* [Prompt 1]
Write out the passage on SSD cooling word for word, starting at "You know I don't" and ending at "for specific applications.".

* [Text block]
-*-

So we did do some internal optimization of our drive
to take full advantage of that cold plate connection.
And since we're limited on the heat transfer,
we're getting on the opposite, opposite the cold plate contact.
We did have to do some unique things within the SSD to make sure that we're thermally
balanced in our design.
So what does that do then for the drive in terms of performance?
Because we know that if the drive gets too hot it'll throttle to
go into self-preservation mode. We've done that sometimes by accident, sometimes
on purpose in our labs. I know you guys, I've been in your labs at Rancho Cordova.
I've seen the the thermal room there where you guys will often overheat things
for funsies to test those outer edges.
But in a design like this,
is your goal to maintain parity with air cooling
and the full 15 mil heat sink,
or is this better than air cooling with that big sink
when you look at what you can do with liquid directed chip?
So it's better in the sense that what we've done is we,
we have a solution here that as we scale the power,
we're able to maintain the no throttle condition
on the drive.
And so thinking forward, like I've been talking about,
as we think forward to maybe these higher power
Gen 6 products or ramping up higher power Gen 6, you know,
products or, you know, ramping up the power on a Gen 5 product, liquid cooling sort of
unlocks that next level that you'd be limited by, you know, the thermal performance and
so it's say like a 15 millimeter SSD. Well, this allows us to go beyond that, that general
power limit for 15 millimeter and it sort of unlocks
that next level of performance.
Like, hey, if we wanted to drive the performance
of our SSD up further, you know,
that gives us an opportunity in this same form factor
to explore opportunities where we could, you know,
increase that power performance to the drive
and not necessarily break things thermally.
Yeah, it's interesting because we did some work
around power states at the end of last year for OCP.
We were using your drives, actually the QLC drives
and looking at what happens to performance
if I'm really concerned about 20 or 30 or 40 drives
in a single box.
And instead of running at full power, which is what 25 watts,
yeah. Yeah. Okay. And if I trim that back, and I want to save
10 watts of drive 812 15 a drive, because that adds up
that that's, that's, it sounds incremental, but times 30 or 24
is a number in terms of what you can do from a power managing
power envelope but if I take it down my reads remain pretty good but my rights
will will eventually suffer as I as I trim the power back to that drive but
talking about gen 6 you go from 25 watts to what's the target there 35 or something or is it higher?
You know I don't I don't know exactly what the target power is off the top of my head but I do
know it's higher than Gen 5 though. Yeah yeah and I do know that you know as an industry you know
like I think that there is some opportunities
where we talk about direct attached storage,
how do we drive up that power envelope
for specific applications.

-*-

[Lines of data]
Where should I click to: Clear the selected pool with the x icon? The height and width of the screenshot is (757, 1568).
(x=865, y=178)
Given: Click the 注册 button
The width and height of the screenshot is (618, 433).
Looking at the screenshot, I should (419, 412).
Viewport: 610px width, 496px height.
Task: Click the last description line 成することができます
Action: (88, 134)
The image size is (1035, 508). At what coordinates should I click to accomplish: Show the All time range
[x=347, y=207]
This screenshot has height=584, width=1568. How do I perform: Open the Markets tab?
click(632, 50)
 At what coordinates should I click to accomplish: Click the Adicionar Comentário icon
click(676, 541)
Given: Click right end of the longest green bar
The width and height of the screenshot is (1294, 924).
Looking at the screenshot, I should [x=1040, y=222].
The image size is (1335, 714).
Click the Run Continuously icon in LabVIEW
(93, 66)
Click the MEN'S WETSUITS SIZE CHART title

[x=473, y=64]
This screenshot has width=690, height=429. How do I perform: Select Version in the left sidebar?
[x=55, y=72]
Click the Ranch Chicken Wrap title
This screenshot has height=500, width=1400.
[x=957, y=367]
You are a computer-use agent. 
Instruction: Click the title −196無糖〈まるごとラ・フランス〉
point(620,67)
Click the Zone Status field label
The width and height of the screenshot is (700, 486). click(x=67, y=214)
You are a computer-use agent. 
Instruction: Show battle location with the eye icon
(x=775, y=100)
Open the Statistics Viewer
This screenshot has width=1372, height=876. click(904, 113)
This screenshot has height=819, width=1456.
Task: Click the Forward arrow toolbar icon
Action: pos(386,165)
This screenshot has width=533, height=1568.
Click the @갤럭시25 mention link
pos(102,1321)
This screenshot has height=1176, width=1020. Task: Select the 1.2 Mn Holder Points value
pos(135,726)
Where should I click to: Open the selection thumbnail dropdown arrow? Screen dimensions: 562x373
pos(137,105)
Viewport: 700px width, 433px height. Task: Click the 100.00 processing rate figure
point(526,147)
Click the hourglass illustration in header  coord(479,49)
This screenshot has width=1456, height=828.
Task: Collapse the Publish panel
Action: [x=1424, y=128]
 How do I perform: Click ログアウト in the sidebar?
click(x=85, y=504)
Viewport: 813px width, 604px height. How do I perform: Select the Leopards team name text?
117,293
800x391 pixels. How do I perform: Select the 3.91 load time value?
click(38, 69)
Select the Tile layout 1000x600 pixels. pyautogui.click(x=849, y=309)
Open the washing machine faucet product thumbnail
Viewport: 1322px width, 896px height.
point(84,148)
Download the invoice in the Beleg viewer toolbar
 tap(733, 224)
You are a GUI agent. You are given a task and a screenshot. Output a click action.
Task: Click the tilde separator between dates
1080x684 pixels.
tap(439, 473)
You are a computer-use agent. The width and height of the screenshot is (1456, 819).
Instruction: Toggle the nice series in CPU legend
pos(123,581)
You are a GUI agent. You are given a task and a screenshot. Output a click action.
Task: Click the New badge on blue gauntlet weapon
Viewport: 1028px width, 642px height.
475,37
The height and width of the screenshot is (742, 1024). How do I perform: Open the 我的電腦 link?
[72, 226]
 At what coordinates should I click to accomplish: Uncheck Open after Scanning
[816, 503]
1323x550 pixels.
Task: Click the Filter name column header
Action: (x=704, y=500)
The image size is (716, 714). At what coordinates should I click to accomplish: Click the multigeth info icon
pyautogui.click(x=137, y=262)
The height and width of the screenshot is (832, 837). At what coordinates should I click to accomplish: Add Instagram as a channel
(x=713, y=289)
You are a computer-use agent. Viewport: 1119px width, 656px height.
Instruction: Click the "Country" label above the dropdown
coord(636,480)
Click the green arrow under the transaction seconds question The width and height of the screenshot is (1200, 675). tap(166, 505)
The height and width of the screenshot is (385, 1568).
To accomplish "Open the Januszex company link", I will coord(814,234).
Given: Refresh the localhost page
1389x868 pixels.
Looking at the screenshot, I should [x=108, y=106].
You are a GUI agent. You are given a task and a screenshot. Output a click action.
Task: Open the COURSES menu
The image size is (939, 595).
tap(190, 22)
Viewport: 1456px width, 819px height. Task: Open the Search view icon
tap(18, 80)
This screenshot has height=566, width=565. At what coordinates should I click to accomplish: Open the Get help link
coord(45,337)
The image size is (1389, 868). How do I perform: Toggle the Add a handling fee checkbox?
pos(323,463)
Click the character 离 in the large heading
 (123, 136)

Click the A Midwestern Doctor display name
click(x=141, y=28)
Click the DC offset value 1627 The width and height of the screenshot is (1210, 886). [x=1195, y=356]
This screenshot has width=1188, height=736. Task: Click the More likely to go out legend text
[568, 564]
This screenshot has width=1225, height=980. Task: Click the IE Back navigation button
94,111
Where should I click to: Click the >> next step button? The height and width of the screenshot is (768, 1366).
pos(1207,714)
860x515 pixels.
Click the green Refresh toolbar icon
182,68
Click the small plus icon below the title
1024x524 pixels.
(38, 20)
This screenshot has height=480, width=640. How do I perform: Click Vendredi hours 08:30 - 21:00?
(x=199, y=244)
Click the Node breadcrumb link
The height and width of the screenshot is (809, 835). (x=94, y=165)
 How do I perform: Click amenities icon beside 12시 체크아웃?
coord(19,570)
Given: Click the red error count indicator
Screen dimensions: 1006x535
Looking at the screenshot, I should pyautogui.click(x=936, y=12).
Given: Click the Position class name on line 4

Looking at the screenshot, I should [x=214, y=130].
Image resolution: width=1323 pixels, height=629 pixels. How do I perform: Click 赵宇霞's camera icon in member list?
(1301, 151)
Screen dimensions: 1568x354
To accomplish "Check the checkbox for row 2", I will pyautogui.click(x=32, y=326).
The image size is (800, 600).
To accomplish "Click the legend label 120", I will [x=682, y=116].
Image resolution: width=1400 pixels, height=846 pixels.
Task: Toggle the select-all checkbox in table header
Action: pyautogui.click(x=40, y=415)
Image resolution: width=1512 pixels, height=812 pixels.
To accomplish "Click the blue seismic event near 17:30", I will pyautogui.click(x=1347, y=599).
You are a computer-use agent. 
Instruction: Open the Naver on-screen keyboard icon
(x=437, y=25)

-*-

* [Prompt 2]
Rewrite the entries as a numbered list, starting at the line that contains "You are a computer-use agent. Viewport: 1119px" and ending at the line that contains "tap(190, 22)", and omit any blank lines.

* [Full response 1]
You know I don't I don't know exactly what the target power is off the top of my head but I do
know it's higher than Gen 5 though. Yeah yeah and I do know that you know as an industry you know
like I think that there is some opportunities
where we talk about direct attached storage,
how do we drive up that power envelope
for specific applications.

* [Full response 2]
1. You are a computer-use agent. Viewport: 1119px width, 656px height.
2. Instruction: Click the "Country" label above the dropdown
3. coord(636,480)
4. Click the green arrow under the transaction seconds question The width and height of the screenshot is (1200, 675). tap(166, 505)
5. The height and width of the screenshot is (385, 1568).
6. To accomplish "Open the Januszex company link", I will coord(814,234).
7. Given: Refresh the localhost page
8. 1389x868 pixels.
9. Looking at the screenshot, I should [x=108, y=106].
10. You are a GUI agent. You are given a task and a screenshot. Output a click action.
11. Task: Open the COURSES menu
12. The image size is (939, 595).
13. tap(190, 22)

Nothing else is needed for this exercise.